Twenty-seventh Sunday in Ordinary Time

Year A

What follows is cast as a homily for October 6, 2002. That is the Twenty-seventh Sunday in Ordinary Time. On that Sunday we have come to Matthew’s telling of the parable of the wicked tenants ( 21:33 -43) and with it the first verses of Isaiah 5, also about a vineyard. The second reading is from Philippians.

This homily, and similar efforts to follow, is an exploration of how the rites we do, as well as the scriptures we read, are integral in preaching. This effort should be considered, month by month, a work in progress that invites your comments (gabeandtheresa@gmail.com). In some congregations, these texts might make useful discussions for those involved in preparing the liturgy (the committee or board or whatever entity or individual takes that responsibility).
Gabe Huck

Every Sunday in this room we give God abundant thanks as we surround a table that has but two things placed on it, two foods from our everyday life.

**Stored data:**
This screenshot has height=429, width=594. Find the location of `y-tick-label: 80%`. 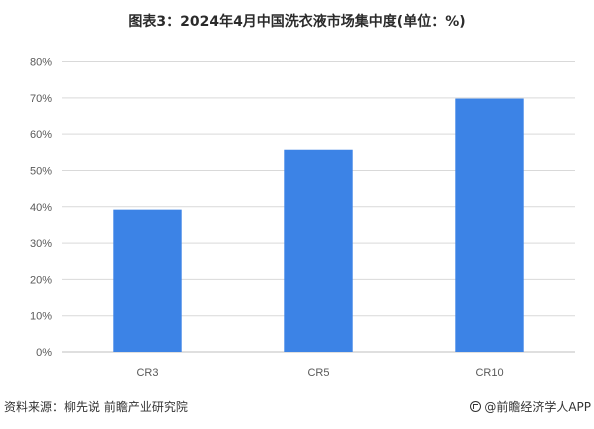

y-tick-label: 80% is located at coordinates (41, 63).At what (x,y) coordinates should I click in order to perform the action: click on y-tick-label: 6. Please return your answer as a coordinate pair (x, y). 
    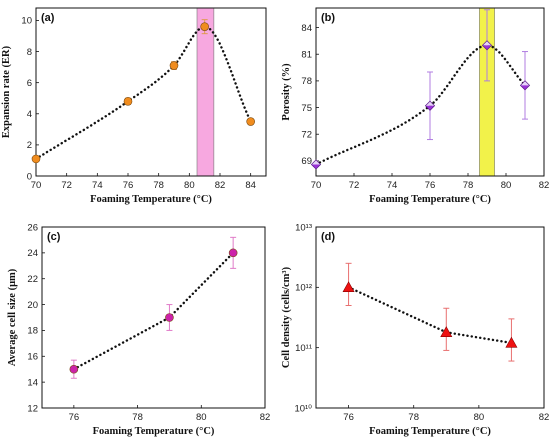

**Work item:** From the homily text, extract the passage starting at "This homily, and" and ending at "our everyday life.".

**Answer:**
This homily, and similar efforts to follow, is an exploration of how the rites we do, as well as the scriptures we read, are integral in preaching. This effort should be considered, month by month, a work in progress that invites your comments (gabeandtheresa@gmail.com). In some congregations, these texts might make useful discussions for those involved in preparing the liturgy (the committee or board or whatever entity or individual takes that responsibility).
Gabe Huck

Every Sunday in this room we give God abundant thanks as we surround a table that has but two things placed on it, two foods from our everyday life.